Dans "La Lionne et l’Ourse", Jean de La Fontaine expose les malheurs de Mère Lionne qui, venant de perdre son lionceau, perturbe la tranquillité de la forêt par ses bruyantes plaintes.
L’Ourse n’en pouvant plus de l’entendre ainsi gémir vient la raisonner, lui montrant qu’elle aussi, tout comme les parents des petits que la Lionne a dévoré, doit taire son désespoir.
Cette fable dérive d’une tradition indienne que La Fontaine a pu trouver dans le "Specimen sapientiae Indorum veterum" du père Poussines, publié à Rome en 1666.
Lorsqu’on souffre d’un mal qu’on a par ailleurs commis, on ne doit ni se plaindre, ni se révolter…

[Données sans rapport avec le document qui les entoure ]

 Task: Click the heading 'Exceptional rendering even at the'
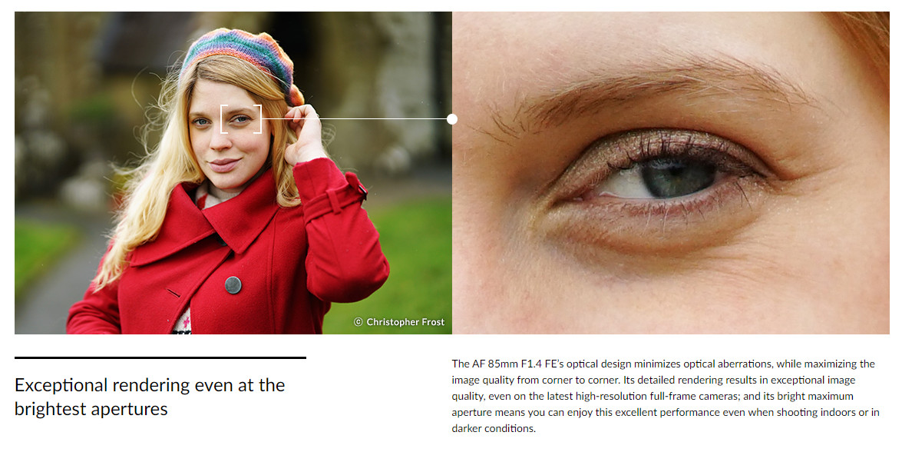pyautogui.click(x=150, y=384)
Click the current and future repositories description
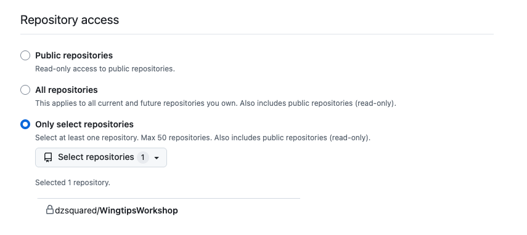 click(x=216, y=103)
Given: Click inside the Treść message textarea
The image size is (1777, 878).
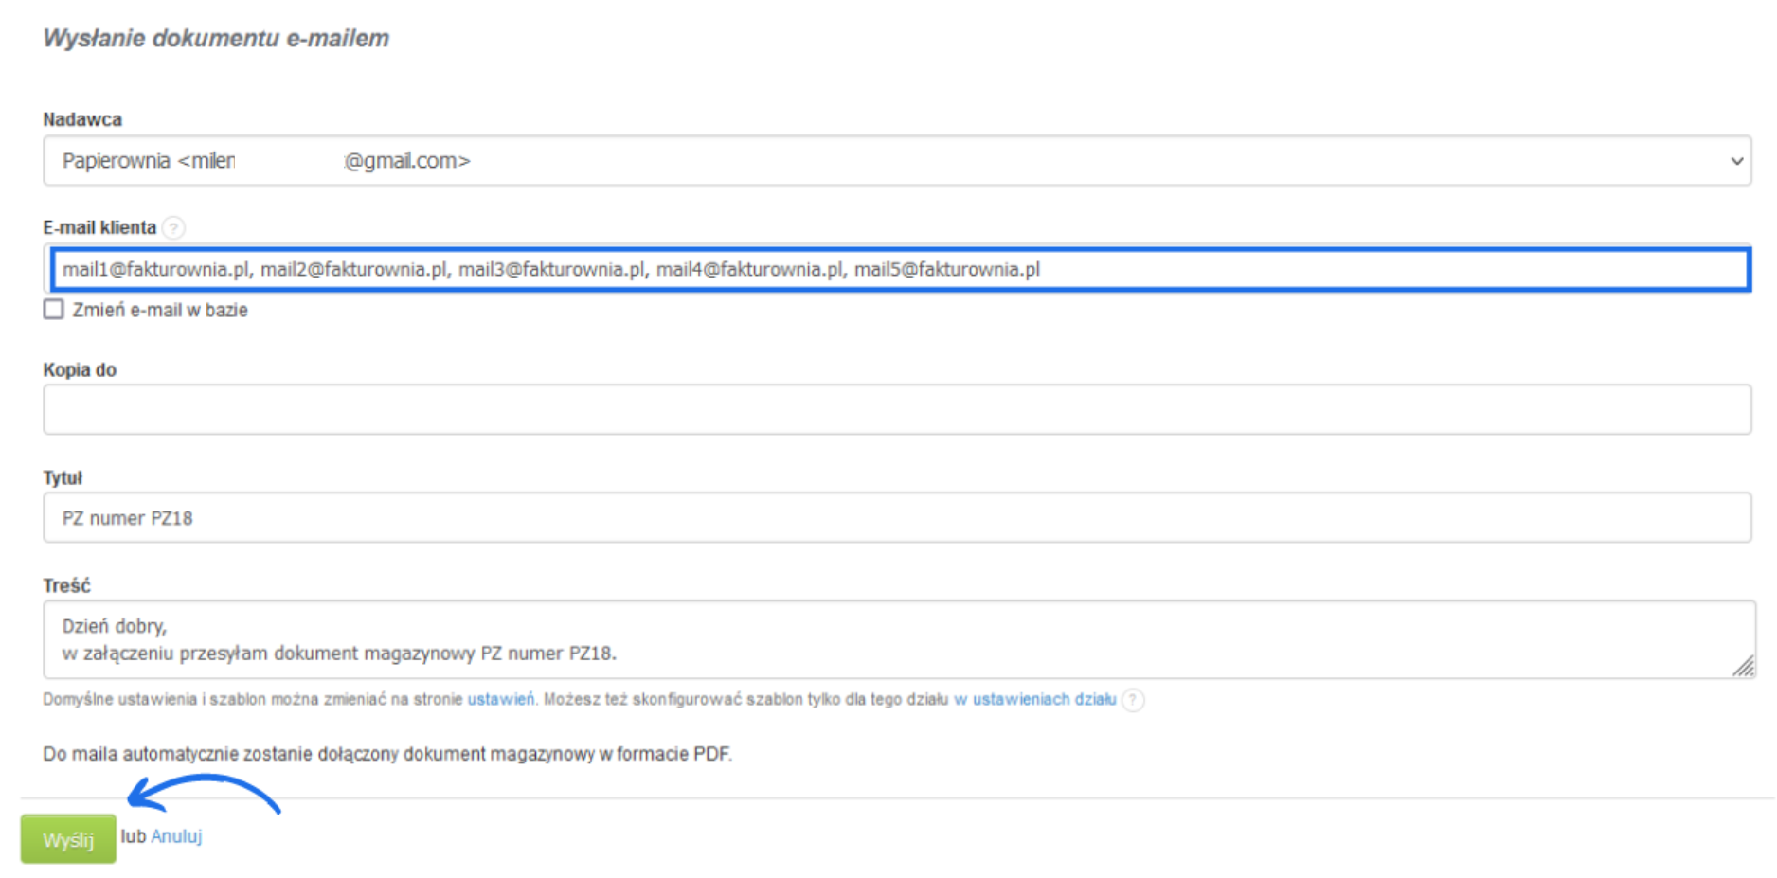Looking at the screenshot, I should 896,639.
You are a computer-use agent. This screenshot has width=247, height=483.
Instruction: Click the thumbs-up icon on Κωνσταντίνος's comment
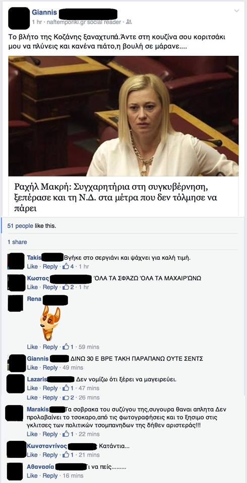(66, 455)
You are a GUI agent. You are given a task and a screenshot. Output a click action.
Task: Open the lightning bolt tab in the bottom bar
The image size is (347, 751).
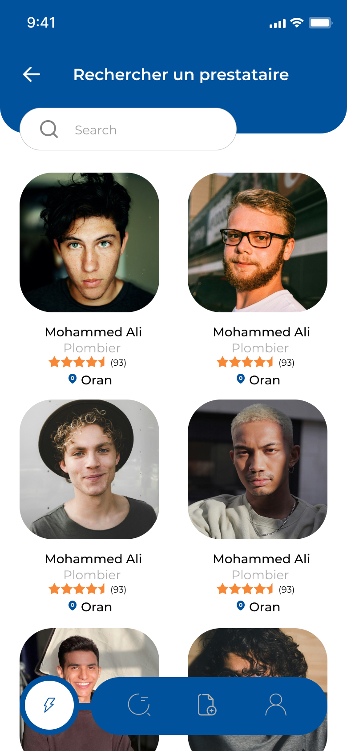(x=49, y=705)
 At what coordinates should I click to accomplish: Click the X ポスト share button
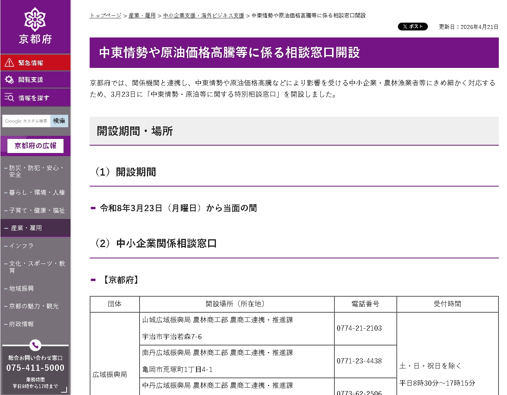click(x=413, y=27)
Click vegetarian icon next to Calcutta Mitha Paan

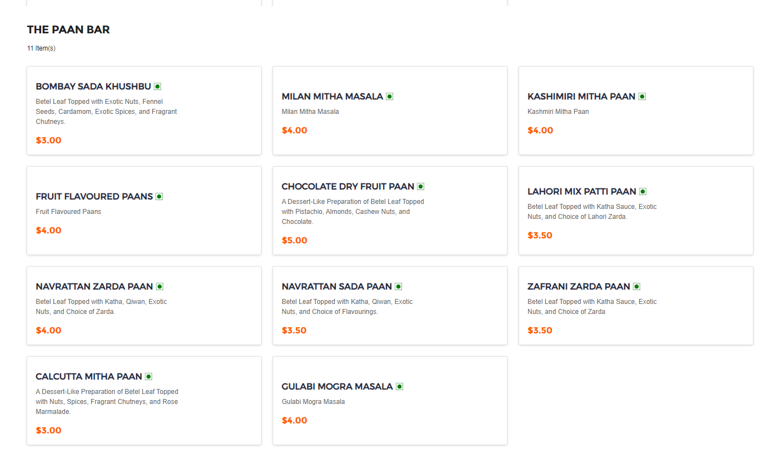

La Fontaine est aujourd’hui le plus connu des poètes français du XVIIe siècle, et il fut en son temps, sinon le plus admiré, du moins le plus lu, notamment grâce à ses Contes et à ses Fables.
Styliste éblouissant, il a porté la fable, un genre avant lui mineur, à un degré d’accomplissement qui reste indépassable.
Moraliste, et non pas moralisateur, il pose un regard lucide sur les rapports de pouvoir et la nature humaine, sans oublier de plaire pour instruire.